Among the entries below, how many lines include "Пошаговый"? Answer with the number only.

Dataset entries
*-*-*

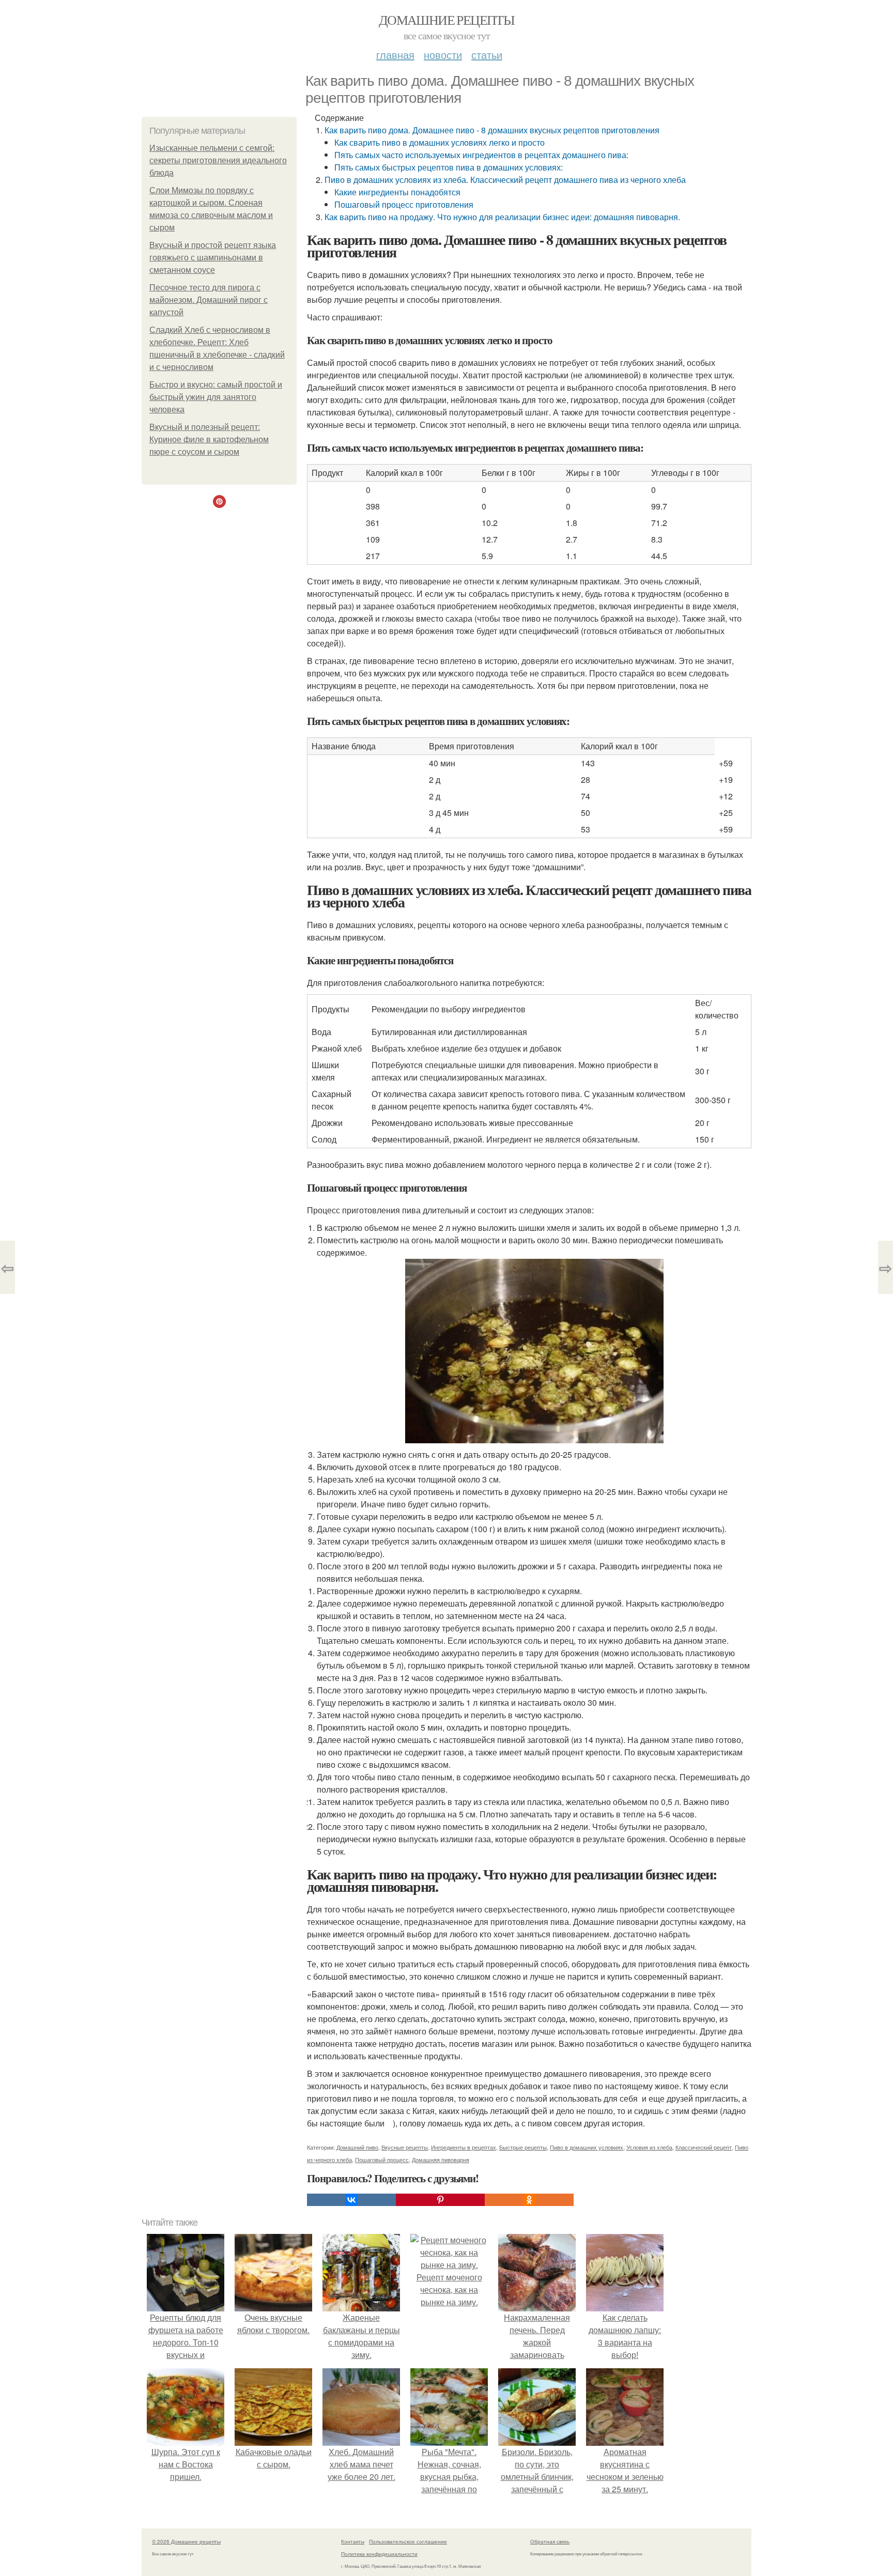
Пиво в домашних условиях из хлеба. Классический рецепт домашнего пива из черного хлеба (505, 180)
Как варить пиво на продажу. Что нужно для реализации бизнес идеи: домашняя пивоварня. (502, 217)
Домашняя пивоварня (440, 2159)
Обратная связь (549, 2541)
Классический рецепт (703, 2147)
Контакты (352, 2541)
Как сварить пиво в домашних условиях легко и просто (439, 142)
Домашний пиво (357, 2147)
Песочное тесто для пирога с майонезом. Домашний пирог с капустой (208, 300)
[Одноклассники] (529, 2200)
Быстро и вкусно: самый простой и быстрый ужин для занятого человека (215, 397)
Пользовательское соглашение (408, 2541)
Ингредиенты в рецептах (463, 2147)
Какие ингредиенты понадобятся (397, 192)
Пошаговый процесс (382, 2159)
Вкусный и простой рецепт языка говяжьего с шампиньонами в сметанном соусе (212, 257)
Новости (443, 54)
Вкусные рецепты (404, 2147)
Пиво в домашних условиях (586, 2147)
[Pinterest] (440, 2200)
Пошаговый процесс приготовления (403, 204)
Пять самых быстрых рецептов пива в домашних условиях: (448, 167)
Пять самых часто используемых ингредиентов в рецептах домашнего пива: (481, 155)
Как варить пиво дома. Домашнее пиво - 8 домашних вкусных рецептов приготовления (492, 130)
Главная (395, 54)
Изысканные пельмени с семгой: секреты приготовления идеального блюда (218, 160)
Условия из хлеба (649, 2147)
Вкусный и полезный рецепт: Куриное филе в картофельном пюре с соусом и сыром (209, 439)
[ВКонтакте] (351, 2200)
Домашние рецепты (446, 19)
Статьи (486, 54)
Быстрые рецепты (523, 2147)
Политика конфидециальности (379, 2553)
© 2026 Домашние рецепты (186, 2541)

*-*-*

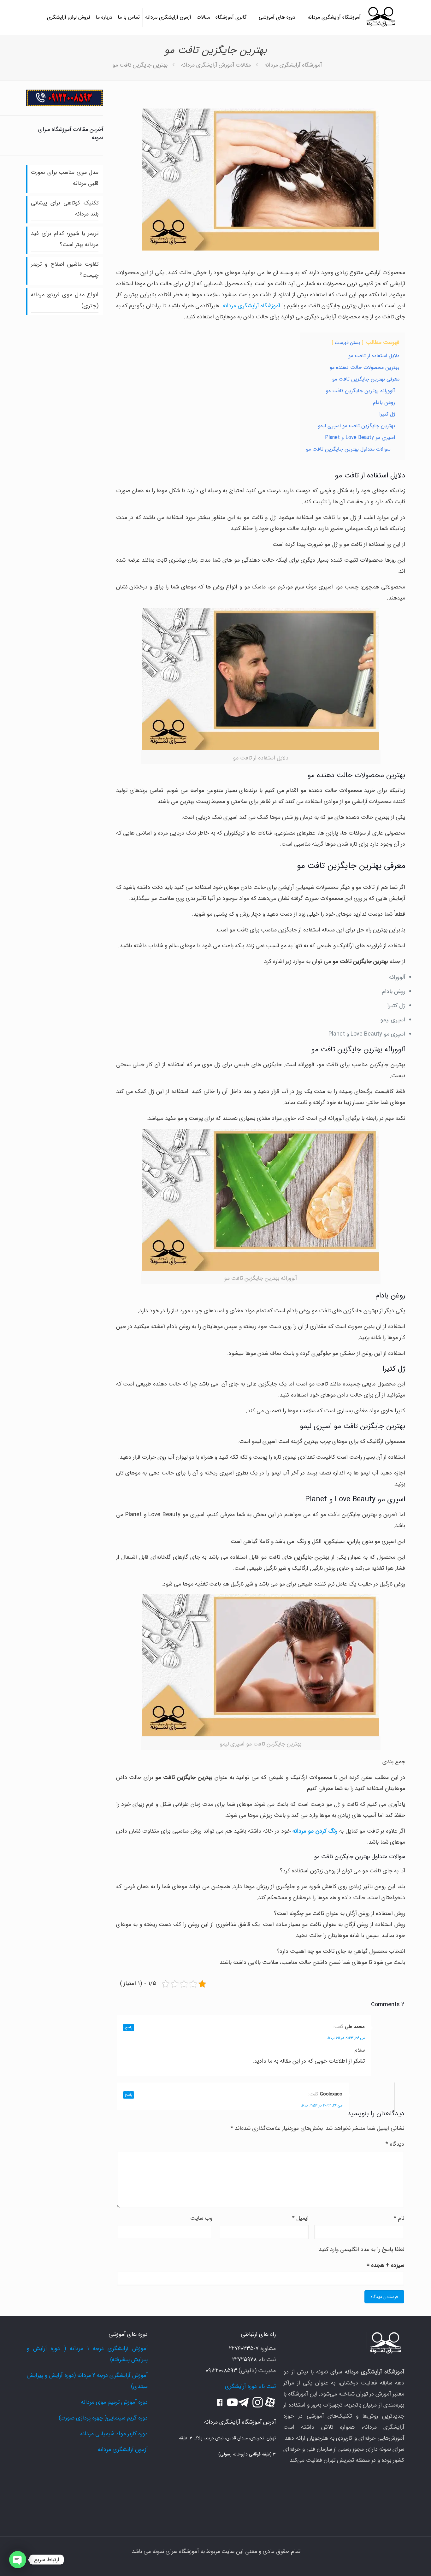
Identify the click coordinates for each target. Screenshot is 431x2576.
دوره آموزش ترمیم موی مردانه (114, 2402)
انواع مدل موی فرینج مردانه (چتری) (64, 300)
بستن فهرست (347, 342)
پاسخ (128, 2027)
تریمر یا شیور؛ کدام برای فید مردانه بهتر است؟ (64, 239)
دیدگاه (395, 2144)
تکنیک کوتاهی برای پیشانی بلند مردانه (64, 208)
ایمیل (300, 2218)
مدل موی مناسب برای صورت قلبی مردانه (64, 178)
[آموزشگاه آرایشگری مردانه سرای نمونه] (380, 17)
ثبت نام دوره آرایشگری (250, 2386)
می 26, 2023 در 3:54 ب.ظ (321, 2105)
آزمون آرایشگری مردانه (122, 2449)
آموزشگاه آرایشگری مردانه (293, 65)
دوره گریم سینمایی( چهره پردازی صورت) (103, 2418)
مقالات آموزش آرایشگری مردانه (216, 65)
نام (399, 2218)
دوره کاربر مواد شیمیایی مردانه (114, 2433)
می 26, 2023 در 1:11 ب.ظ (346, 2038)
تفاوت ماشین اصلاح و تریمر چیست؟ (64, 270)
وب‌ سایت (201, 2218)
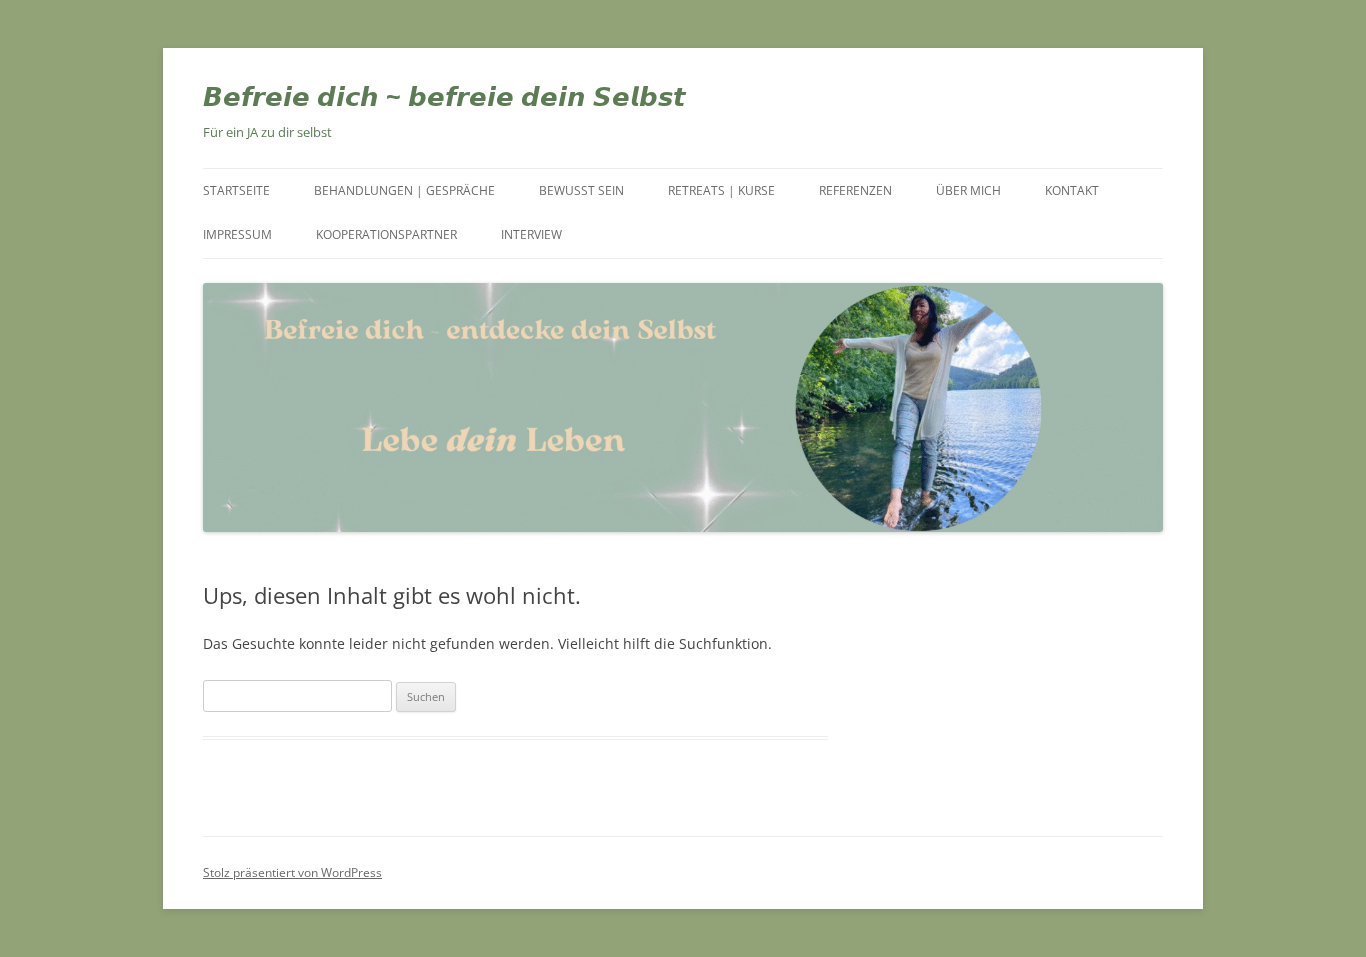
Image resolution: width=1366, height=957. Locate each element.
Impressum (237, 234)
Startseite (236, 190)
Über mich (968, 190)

*-*-*

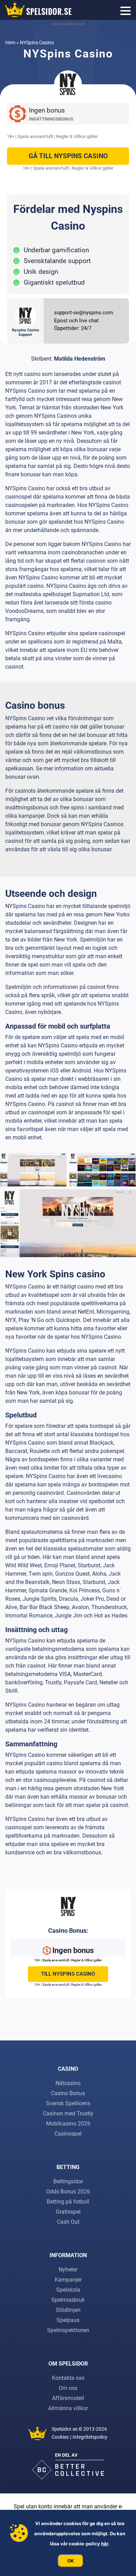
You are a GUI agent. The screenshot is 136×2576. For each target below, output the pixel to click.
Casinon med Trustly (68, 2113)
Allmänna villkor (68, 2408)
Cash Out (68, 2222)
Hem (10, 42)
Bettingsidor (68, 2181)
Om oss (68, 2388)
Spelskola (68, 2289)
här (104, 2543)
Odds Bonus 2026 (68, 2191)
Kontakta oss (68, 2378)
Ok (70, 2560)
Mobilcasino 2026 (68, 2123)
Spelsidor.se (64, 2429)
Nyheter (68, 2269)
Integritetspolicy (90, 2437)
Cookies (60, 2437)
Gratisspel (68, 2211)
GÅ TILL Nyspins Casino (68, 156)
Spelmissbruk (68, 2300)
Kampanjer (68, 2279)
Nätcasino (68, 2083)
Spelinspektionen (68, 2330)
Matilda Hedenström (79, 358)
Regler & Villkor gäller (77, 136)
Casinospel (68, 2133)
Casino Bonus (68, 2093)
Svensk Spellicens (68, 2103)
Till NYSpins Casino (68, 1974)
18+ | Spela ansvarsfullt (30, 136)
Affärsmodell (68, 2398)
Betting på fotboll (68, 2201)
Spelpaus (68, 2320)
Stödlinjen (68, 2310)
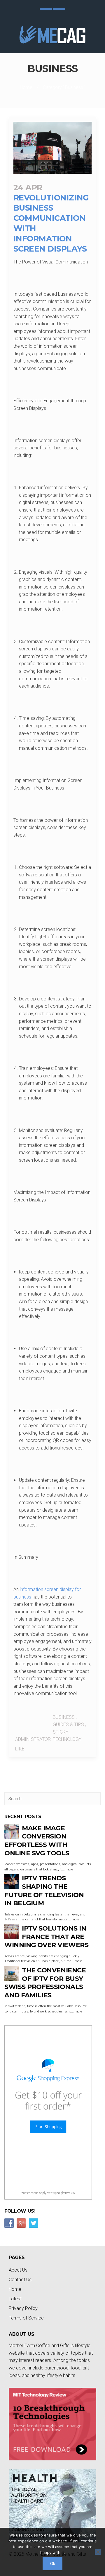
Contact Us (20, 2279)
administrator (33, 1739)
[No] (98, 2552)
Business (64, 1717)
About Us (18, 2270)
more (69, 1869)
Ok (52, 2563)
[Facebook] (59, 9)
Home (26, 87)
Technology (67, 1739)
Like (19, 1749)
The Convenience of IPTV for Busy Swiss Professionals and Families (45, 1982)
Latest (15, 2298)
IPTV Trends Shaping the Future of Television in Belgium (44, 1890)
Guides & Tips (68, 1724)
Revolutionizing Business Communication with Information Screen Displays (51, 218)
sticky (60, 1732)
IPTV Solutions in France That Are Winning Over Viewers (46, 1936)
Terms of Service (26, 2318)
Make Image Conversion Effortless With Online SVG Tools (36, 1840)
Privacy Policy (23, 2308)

*-*-*

### Written solution
2